Incident Report — Redis ECONNRESET affecting BullMQ and Lock Service

Question

**Project/Service:** Psych-PROD-BACK  
**Environment:** Production  
**Date:** 2026-03-19  
**Issue Type:** Intermittent Redis connectivity resets (`ECONNRESET`)

### **Summary**

We are experiencing intermittent Redis connection resets in production.  
After adding explicit Redis connection instrumentation in the backend, we confirmed the issue is primarily affecting the BullMQ Redis client, with secondary impact on our distributed lock Redis client.
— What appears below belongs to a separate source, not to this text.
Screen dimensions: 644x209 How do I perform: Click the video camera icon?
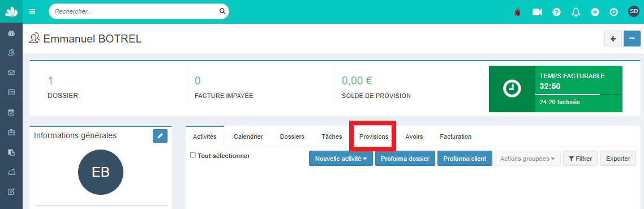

### **Evidence (from application logs)**

Time window analyzed: around `2026-03-19T12:59:41Z` to `2026-03-19T13:00:31Z`

* `Error: read ECONNRESET`: **48**
* `queues.redis_client_error`: **13**
* `queues.redis_client_reconnecting`: **14**
* `queues.redis_client_connect`: **13**
* `queues.redis_client_ready`: **13**
* `queues.redis_client_close`: **13**
* `distributed_lock.redis_error`: **2**
* `distributed_lock.redis_reconnecting`: **2**

All occurrences in this sample were tied to replica:

* `941496eb-57cb-43df-88e9-b6536c78d28e`

### **Interpretation**

* The resets are not isolated to a single custom Redis usage; they affect BullMQ Redis clients directly.
* The pattern shows repeated short disconnections/reconnections (flapping).
* Since events are concentrated on one replica, there may be node/replica-level network instability or routing issue between app instance and Redis.

### **What we already did**

* Redeployed backend service.
* Added Redis connection observability for:  
   * Distributed lock client (`connect`, `ready`, `reconnecting`, `close`, `end`, `error`)  
   * BullMQ queue Redis clients (`connect`, `ready`, `reconnecting`, `close`, `end`, `error`)
* Confirmed app-side reconnection logic is active; errors persist intermittently.

### **Request for investigation**

Please investigate infrastructure/network path stability between this service replica and Redis, including:

1. Any network incidents around:  
   * `2026-03-19T12:59:41Z`  
   * `2026-03-19T13:00:07Z`
2. Replica/node-level anomalies for:  
   * `941496eb-57cb-43df-88e9-b6536c78d28e`
3. Redis-side resets, failover events, or connection interruptions.
4. Potential cross-zone/region routing instability for this service.

### **Additional context**

* We can provide raw exported logs file: `logs.1773925270454.json`
* We also observed prior similar incidents in earlier windows on the same day.